5. Bond through animals
Sarah Crewe’s mom Doreen, 87, has Alzheimer’s and lives nearby in a Chicago facility for people with memory impairment. Five years ago, her mom lived with her for a year. “There were a lot of tears. I was missing the person who she used to be,” says Crewe. Now Crewe has come to accept her “new mom” and brings her dog Fiona to every visit.
“She doesn’t recognize me, but I think she recognizes the dog,” says Crew with a laugh. “It kind of gives us a point of discussion, a way to connect. So the dog really helps.”
6. Don’t ignore depression
“The one time you might want to step in and do things a little differently is if that sense of disconnect crosses into depression,” says Kallmyer. As many as 40 percent of people with Alzheimer’s disease may suffer from significant depression, especially in the early and middle stages, according to the Alzheimer’s Association. “And depression is treatable, There is medication that can help them," Kallmyer says.

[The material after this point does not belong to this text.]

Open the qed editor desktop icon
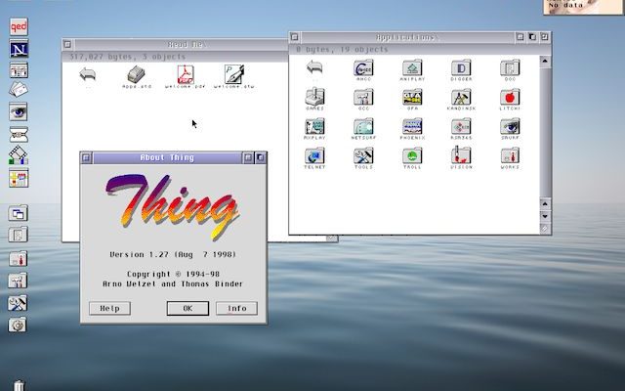pos(18,27)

But diagnosing depression in someone with dementia is complicated. Symptoms such as apathy, social withdrawal, loss of interest in activities, impaired thinking are common to both conditions.
“In addition, the cognitive impairment experienced by people with Alzheimer's often makes it difficult for them to articulate their sadness, hopelessness, guilt and other feelings associated with depression,” according to the association.
If depression is suspected, a geriatric psychiatrist who specializes in recognizing and treating depression in older adults should probably be consulted.